Tequila The Spirit of Mexico

 

Tequila: The Spirit of Mexico. (Second edition).  Martinez Limón, Enrique. Abbeville (2004).

A good general overview of tequila with excellent photos. More a coffee table book than a reference work, it’s unique in that the author is willing to go on the record and review and rank dozens of tequilas. However, he doesn’t make his criteria clear and many of the brands reviewed have changed signifcantly since the book was published.

 

Tequila: A Natural and Cultural History

 

Tequila: A Natural and Cultural History. Valenzuela Zapata, Ana G. and Nabhan, Gary Paul. University of Arizona Press (2003).

A fascinating work from two botanists specializing in the study of agaves. Equal parts romantic paean to the spiritual and cultural power of tequila in Mexico, and fairly erudite horticultural science. The book is most interesting when focusing on the plagues and problems of the contemporary tequila industry, and the relationship between globalization and agave production.

 

 

 

Tequila : a guide to types, flights, cocktails, and bites (Book Review)

Tequila : a guide to types, flights, cocktails, and bites / by Joanne Weir.

(Berkeley, Calif. : Ten Speed Press, c2009.)

Celebrity chef Joanne Weir offers up a welcome addition to the sparse, hit-and-miss genre of tequila writing. Weir is a true tequila lover, and her infectious enthusiasm comes through loud and clear in the preface, where she describes creating the Agave Girls, a club of female tequila aficionados in the often male-identified world of agave spirits.

The book will primarily interest bartenders and cooks, both professional and amateur, since over 80% of the text consists of recipes from the author and collected from some of the country’s top mixologists. Weir’s brief survey of tequila’s history and production process is a fun read, and free of the types of embarrassing factual errors that all too often typify tequila writing. The brevity of her treatment, however, keeps this book from being a “go-to” tequila reference book for spirits generalists.

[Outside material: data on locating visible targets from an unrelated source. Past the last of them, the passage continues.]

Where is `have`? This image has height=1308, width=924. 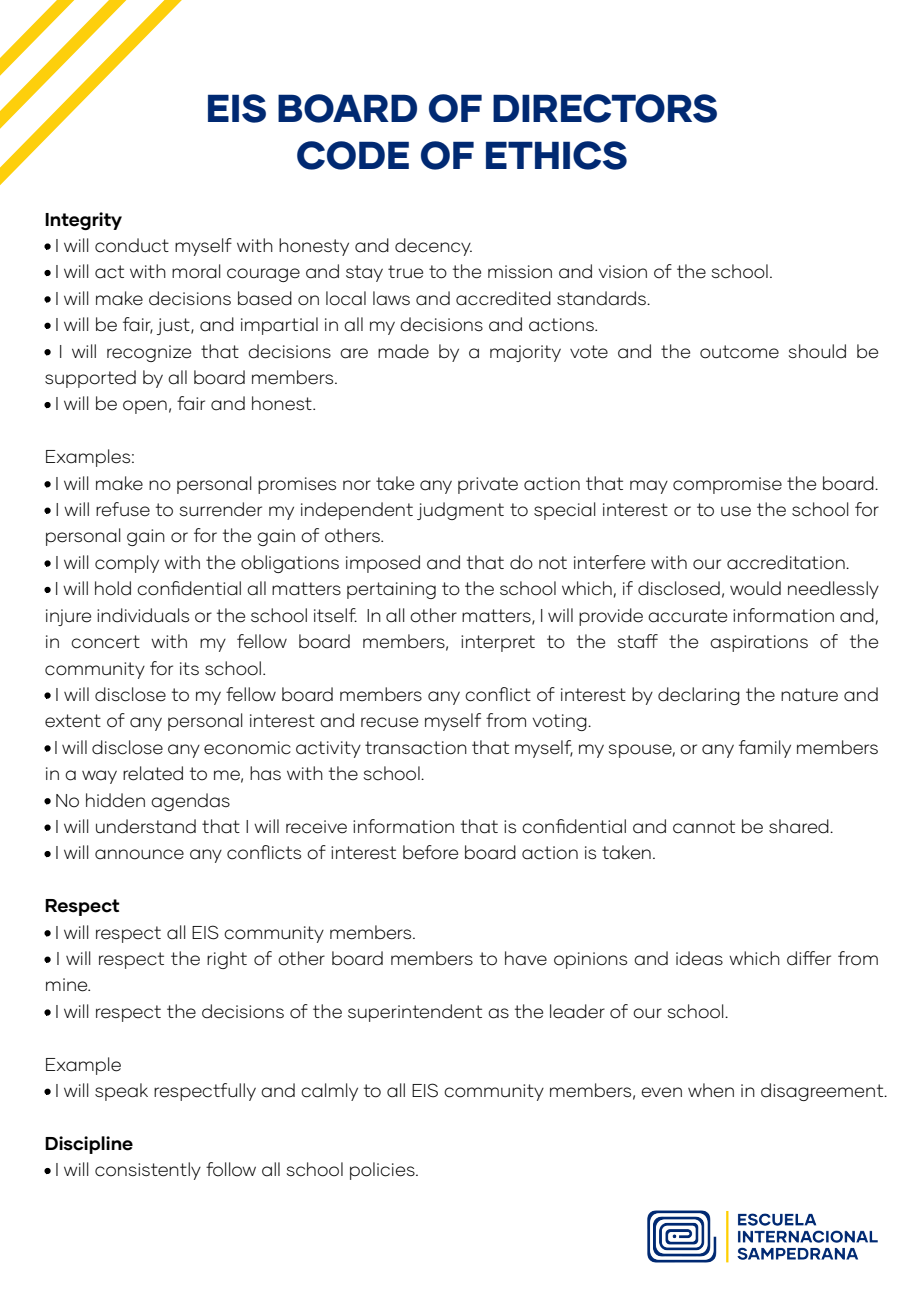
have is located at coordinates (526, 958).
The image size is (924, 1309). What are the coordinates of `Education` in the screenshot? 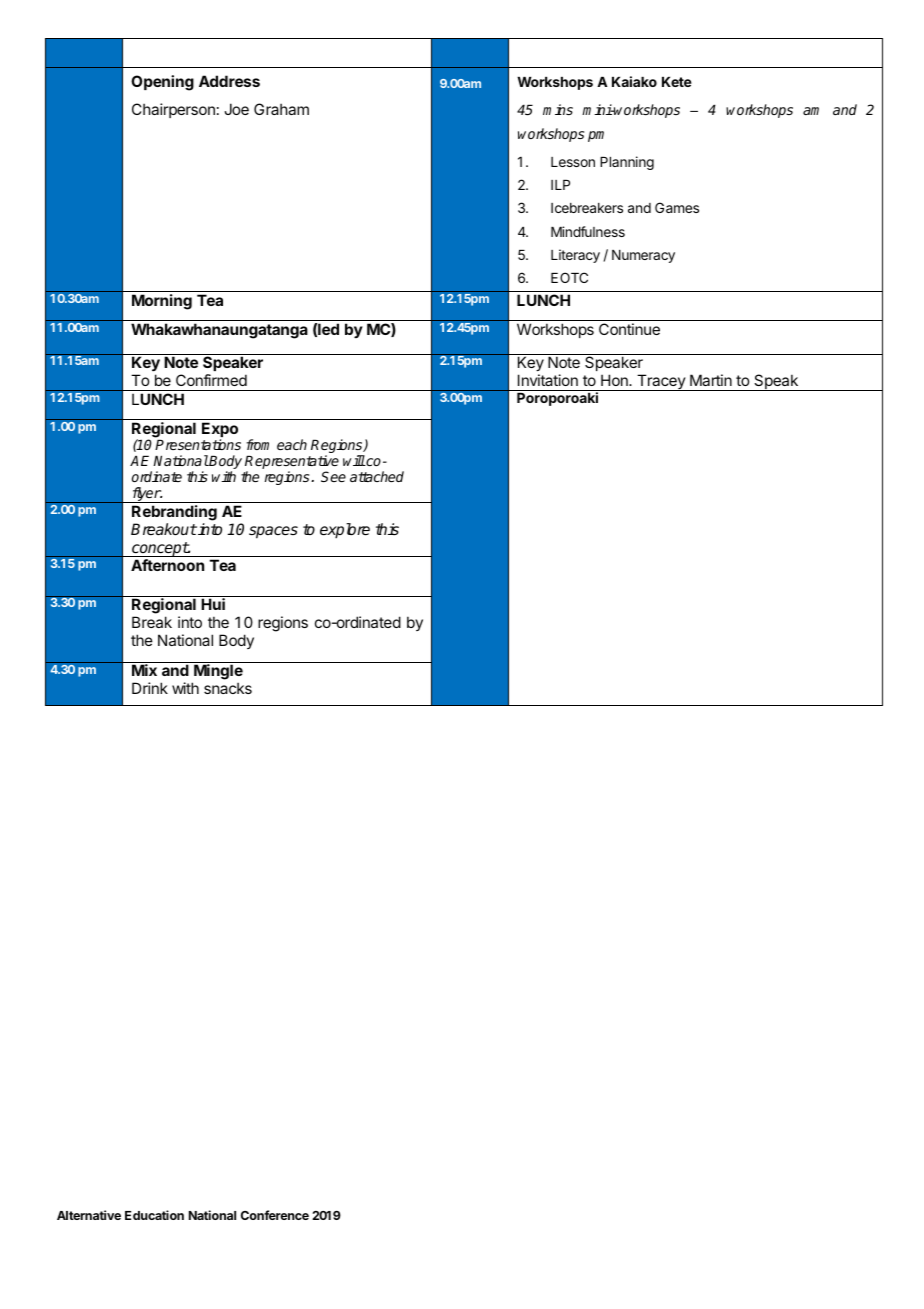 It's located at (154, 1215).
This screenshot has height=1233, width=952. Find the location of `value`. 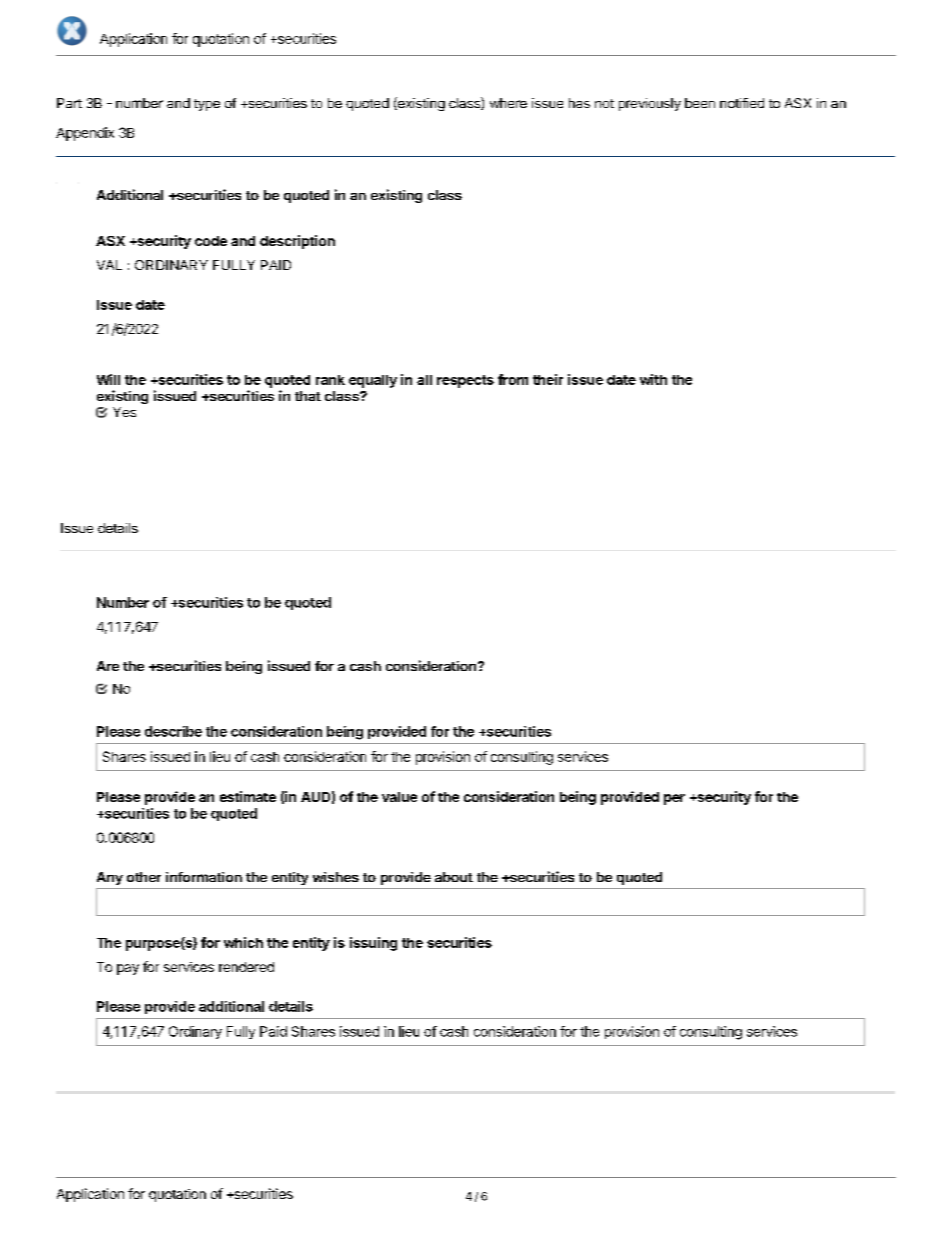

value is located at coordinates (399, 797).
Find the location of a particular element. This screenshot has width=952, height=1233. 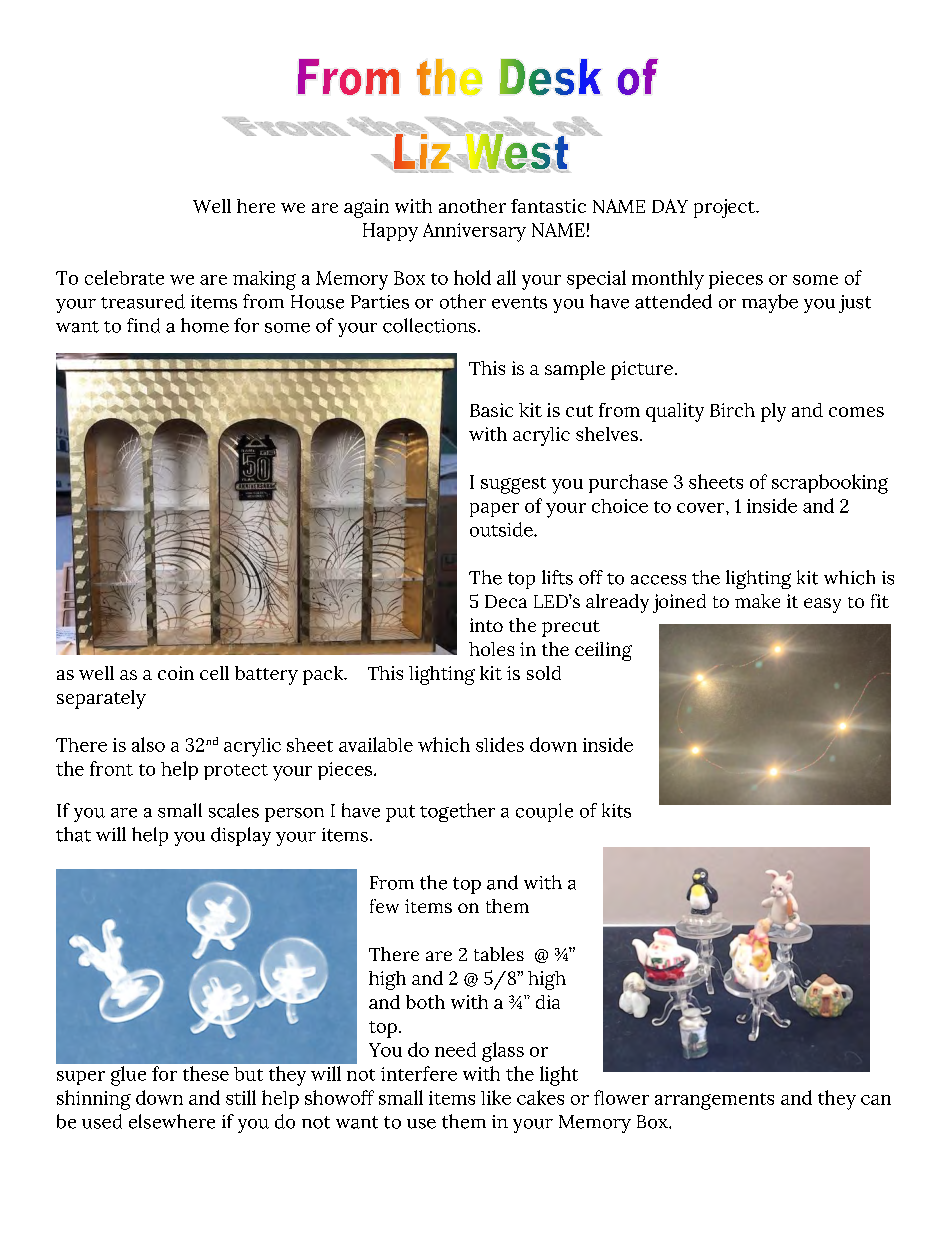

There is really only one other shortcoming here: I had hoped Weir would expand upon the idea of pairing different types of tequila with food, which she seems exceptionally qualified to do, but we get only a brief comment on the topic. Perhaps in a future book, as Weir is a unique voice with even more to offer than we get here.

This book is well-suited for tequila beginners and any cook or bartender, and the hardcore tequila fan will want to add it to their library, not only because the genre is so small, but because the cocktail and food recipes will inspire dreams of a tequila-centered diet.